Pornhub announced last week that it would be limiting uploads to only verified users. Now, as noted by Motherboard, the service has suspended all videos for the site not uploaded by existing partners or members of its Model program. Suspended content will be subject to review by Pornhub early next year.

The service noted in a statement that the new model is arguably the strictest instituted by a content platform. “This means every piece of Pornhub content is from verified uploaders,” it writes, “a requirement that platforms like Facebook, Instagram, TikTok, YouTube, Snapchat and Twitter have yet to institute.”

The Times offered reports — some first-hand — of graphic exploitation. “I don’t see why search engines, banks or credit card companies should bolster a company that monetizes sexual assaults on children or unconscious women,” Nicholas Kristof wrote. “If PayPal can suspend cooperation with Pornhub, so can American Express, Mastercard and Visa.”

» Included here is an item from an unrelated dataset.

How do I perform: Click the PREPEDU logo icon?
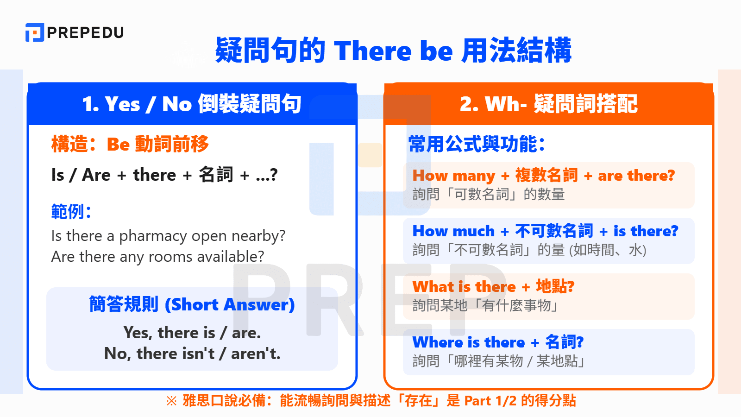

Major credit card companies ultimately followed suit. Last week Discover announced that it would cut ties with the service, following similar moves by Mastercard and Visa. That added incentive no doubt further pressured Pornhub to take even more aggressive action than already announced.

In a statement, the site noted that watchdog group Internet Watch Foundation discovered 118 instances of child sexual abuse on the platform. The service calls the number “118 too many.” The service was defensive in its report, believing it has been singled out due to its focus on adult content.

“It is clear that Pornhub is being targeted not because of our policies and how we compare to our peers, but because we are an adult content platform,” the service writes. “These are the same forces that have spent 50 years demonizing Playboy, the National Endowment for the Arts, sex education, LGBTQ rights, women’s rights, and even the American Library Association. Today, it happens to be Pornhub.”